He went over to the windows and looked out on the golf course again. The houses that ringed it looked awake now. There were people on decks and patios. There were children making their way to the bus stop outside the back gate. It was an ordinary fall morning, and he was an idiot to think there was anything strange about it.
He left the room and went out into the hall. He went down the staircase and into the foyer. He went back through the kitchen to the breakfast nook. He could still hear Cortina somewhere in the house. Her Spanish sounded like music.
He went back into the foyer again and called out. “Cortina? I’m leaving for work.”
There was something that might have been a muffled reply, or might not have been. He didn’t want to spend the time finding out. He got his briefcase off the kitchen counter. He went out into the huge three-car heated garage. He got into his car and closed the door tight. He was having that odd feeling again. The air around him felt patterned.
Martha was Martha. She had committees. She had yoga and facials and all the other things that made him feel as if, talking to her, he was trying to make sense of an alien. It was not impossible that she had had something on her mind and simply forgotten her bag. It was not impossible that she had had something on her mind and preferred to walk instead of take the car. He liked to walk when he wanted to think.

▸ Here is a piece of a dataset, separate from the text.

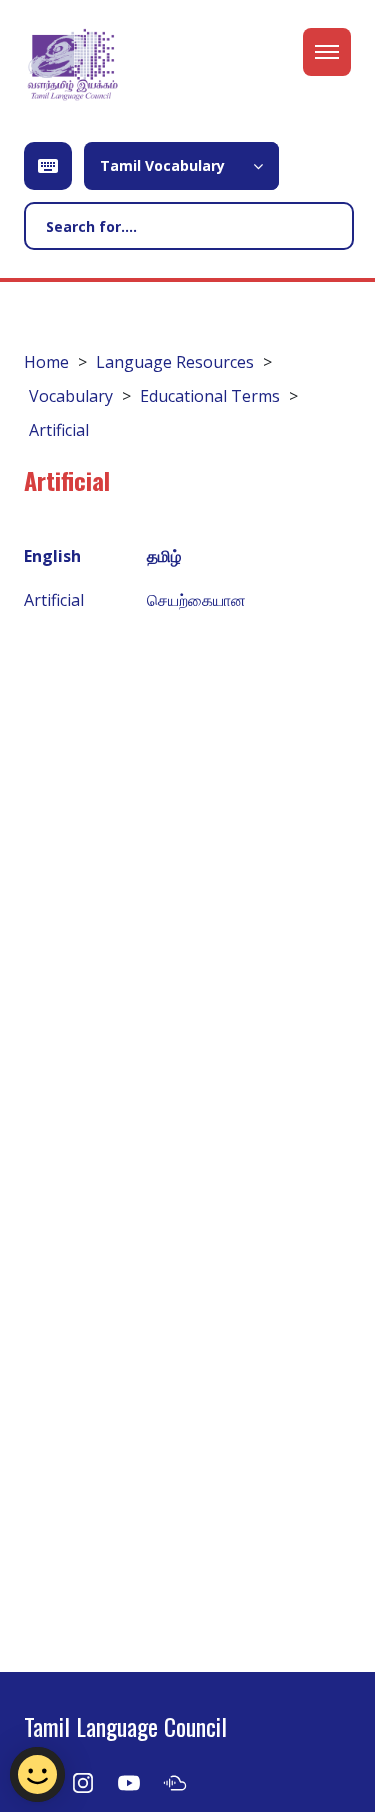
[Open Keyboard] (48, 166)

And she had had something on her mind lately. He was sure of that.
He pushed the little button on his visor and the garage door slid open. The area in front of the garage was wide enough for cars to turn around in. It narrowed to a single lane that led out onto the thin access road that went around the houses to the front gate. This was his routine every morning. He did not have trouble following it.
His house was at the far end of the course, as far as you could get from the front gate. That was supposed to be an advantage. Real luxury was supposed to be to live away from people. He passed the back gate just as that Fanny woman—Bullstrode? Bullhorn?—was coming back through it. That would have been her children he saw on their way to the bus stop. Arthur had never been able to understand why anybody wanted to have children.
Fanny What’s-her-name cut across the road and then through somebody’s side yard. She went a little out of her way to do it. Arthur saw Walter Dunbar come out of the house she had avoided, and smiled a little. He’d go out of his way to avoid Walter Dunbar, too. Everybody did.
Stupid ass, Arthur thought, watching Walter pick up his paper from his driveway. Walter paid no attention to him, or pretended to—but that was what Walter did. He actually paid attention to everything. Then he complained.
The clubhouse itself was up at the front gate, far away from him still. He looked through the wide grassy areas between the houses at the green. Nobody was out there playing yet. They could have been. The club was ready and willing for most of the day and the night.
Going around the curve that would let him make the loop, Arthur caught a glimpse of the pool house and its ugly yellow caution tape. It struck the wrong note. It struck just the kind of wrong note Martha’s handbag had. It was out of place. It felt wrong.
The curve continued relentlessly and he went around it very slowly, looking through the yards each time, looking at the way the grass was still green even this late in the fall, looking at the windows gleaming in the sun. The gates to the right of him were lined with evergreen trees. Nobody could see through them from the outside unless they came right up close, and then there would be sensors and other things, things to keep out the dark, to keep out the unsafe.
Arthur Heydreich was not like a lot of the people who lived at Waldorf Pines. He hadn’t grown up rich. He hadn’t even grown up lower middle class, in one of those neighborhoods where everybody knew everybody else and everybody’s mother watched out for everybody else’s children. He knew the world was not a safe place, and never would be.
The trick to the thing was people. That was it. There were a lot of different kinds of people, and most people were truly awful—but most people were not dangerous in any way that mattered, and that was what you had to watch out for. Arthur Heydreich watched, and he knew what he was looking for.
He was almost all the way up the other side of the curve when he saw it, the thing he would describe later, to the police, as “a flicker.”
“Flicker” was the best word he had for it, and he was willing to admit that on another day, on a day when he was not already worried and a little upset, he might not have noticed it. It came up and bent a little in the wind. It shuddered in and out of sight. It was like looking at the flame on a candle on a birthday cake when somebody without much breath was trying to blow it out. And it was—inside the building.